Posted to user@flink.apache.org by 杨力 <bi...@gmail.com> on 2018/04/16 03:21:58 UTC

User-defined aggregation function and parallelism

I am running flink SQL in streaming mode and implemented a UDAGG, which is
used in keyed HOP windows. But I found that the throughput decreases
dramatically when the function is used. Does UDAGG run in parallell?

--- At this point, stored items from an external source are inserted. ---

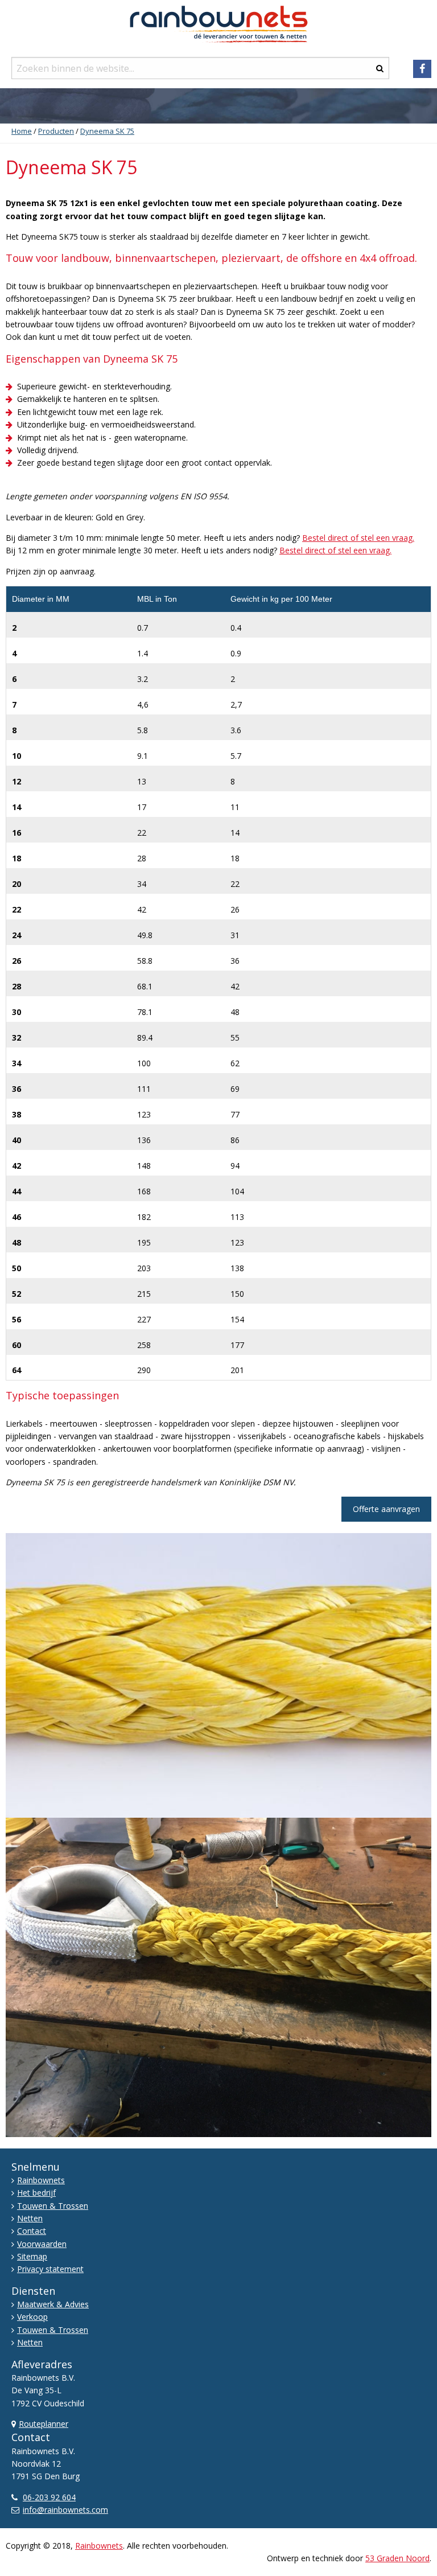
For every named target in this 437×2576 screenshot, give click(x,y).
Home (21, 131)
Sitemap (32, 2256)
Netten (30, 2218)
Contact (31, 2230)
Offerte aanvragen (386, 1508)
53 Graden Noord (397, 2558)
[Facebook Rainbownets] (422, 69)
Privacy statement (50, 2268)
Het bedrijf (36, 2192)
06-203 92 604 (49, 2497)
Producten (56, 131)
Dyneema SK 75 (107, 131)
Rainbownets (41, 2180)
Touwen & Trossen (52, 2205)
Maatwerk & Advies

Or
does it run only in one thread?

Regards,
Bill

Re: User-defined aggregation function and parallelism

Posted by Fabian Hueske <fh...@gmail.com>.

Hi Bill,

Flink's built-in aggregation functions are implemented against the same
interface as UDAGGs and are applied in parallel.
The performance depends of course on the implementation of the UDAGG. For
example, you should try to keep the size of the accumulator as small as
possible because it will be stored in the state backend.
If you are using the RocksDBStatebackend, this means that the accumulator
is de/serialized for every records.

Best, Fabian

2018-04-16 5:21 GMT+02:00 杨力 <bi...@gmail.com>:

> I am running flink SQL in streaming mode and implemented a UDAGG, which is
> used in keyed HOP windows. But I found that the throughput decreases
> dramatically when the function is used. Does UDAGG run in parallell? Or
> does it run only in one thread?
>
> Regards,
> Bill
>